> **Trecho fornecido**:
———
Este é o caso do francês Gelis, 12 anos, que apesar das suas capacidades intelectuais brilhantes, também sofre de dislexia e de um distúrbio neurovisual - um desequilíbrio na capacidade de adaptação à luz pelo cérebro que pode provocar distorções na hora de ler um texto, por exemplo. Ele conta que, aos seis anos, consultou uma psicóloga porque “não conseguia ficar parado na carteira." 

Diante das queixas dos professores, que reclamavam da falta de concentração de Gelis e do fato que ele “nunca terminava o que começava”, os pais chegaram à conclusão de que era necessária uma avaliação médica. Ele então fez um teste de inteligência e a família do garoto descobriu que Gelis, na verdade, tinha altas habilidades, termo que na França é traduzido literalmente como “alto potencial intelectual”.

“É uma inteligência diferente da dos outros e não pensamos da mesma maneira que todo mundo. Não sabia o que isso queria dizer e achava simplesmente que eu é que não era normal”, diz o adolescente. Ele tem consciência da sua facilidade de aprendizado, mas isso nunca foi exatamente uma vantagem na escola, onde os dias pareciam longos demais. “A gente aprende devagar e repete sempre a mesma coisa”, reclama.

Na quinta série do Ensino Fundamental, Gelis começou a ter sintomas depressivos e começou a se recusar a ir para a escola. Até mesmo a Matemática, que até então era sua matéria preferida, não despertava mais seu interesse. A fobia escolar levou o menino a abandonar os estudos e ele e sua família agora estão em busca de outras soluções.

Cérebro diferente

A neurobiologista francesa Béatrice Millêtre é autora do livro “A criança precoce no dia a dia: conselhos para simplificar a vida na escola e no cotidiano”, em tradução livre. Ela lembra que, em geral, a superdotação não está necessariamente associada a outras patologias. Pelo contrário: a maioria dos estudos científicos mostra que os distúrbios mentais são mais comuns na população que tem uma capacidade cognitiva normal.

“As pessoas com altas capacidades cognitivas integram aquilo que hoje qualificamos de neurodiversidade. Ou seja, eles utilizam um raciocínio diferente para chegar ao mesmo resultado, utilizando um outro caminho”, explica.

Segundo a especialista, uma característica comum a praticamente todos os superdotados é a memória privilegiada. “Sabemos que, em média, uma criança precisa de oito a dez repetições para memorizar um conceito – esse é um exemplo que utilizo com frequência porque ele ilustra bem a situação. Já uma criança superdotada, quando ela ouve, e se a questão interessa, uma ou duas repetições são suficientes”, exemplifica.

Essa comparação demonstra como pode ser difícil para uma criança com capacidades cognitivas brilhantes se adequar ao ritmo da escola. Mas, para a neurobiologista, o segredo para facilitar a adaptação está em “usar” a empatia acima da média, que é comum a esse perfil.
———
> **Os dados**:
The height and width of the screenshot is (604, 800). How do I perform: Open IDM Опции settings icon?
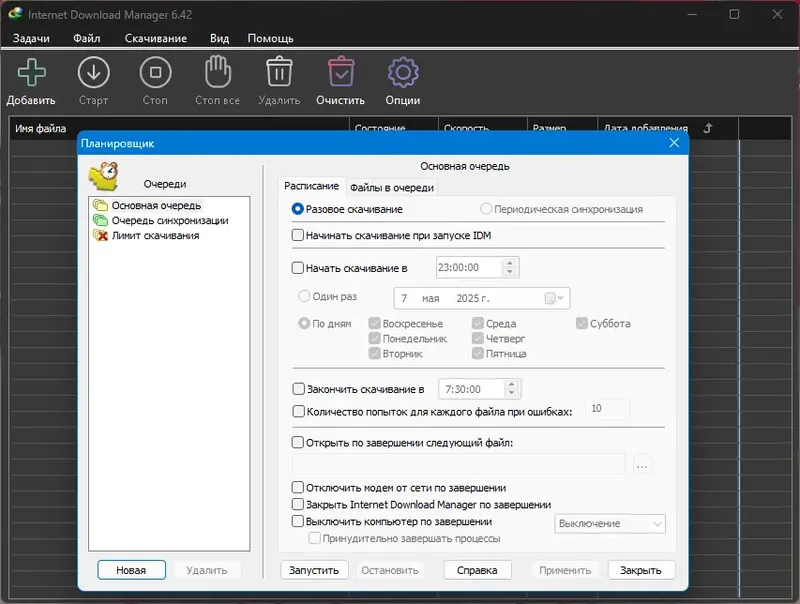point(403,73)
———
> **Instruções de trabalho**:
Responda com base no trecho sobre superdotação:
1. Com que idade Gelis consultou uma psicóloga?
2. Qual matéria era a preferida de Gelis antes de deixar de despertar seu interesse?
3. Segundo Béatrice Millêtre, de quantas repetições uma criança superdotada precisa para memorizar um conceito quando a questão interessa?

> **Área de resposta**:
1. Aos seis anos.
2. Matemática.
3. Uma ou duas repetições.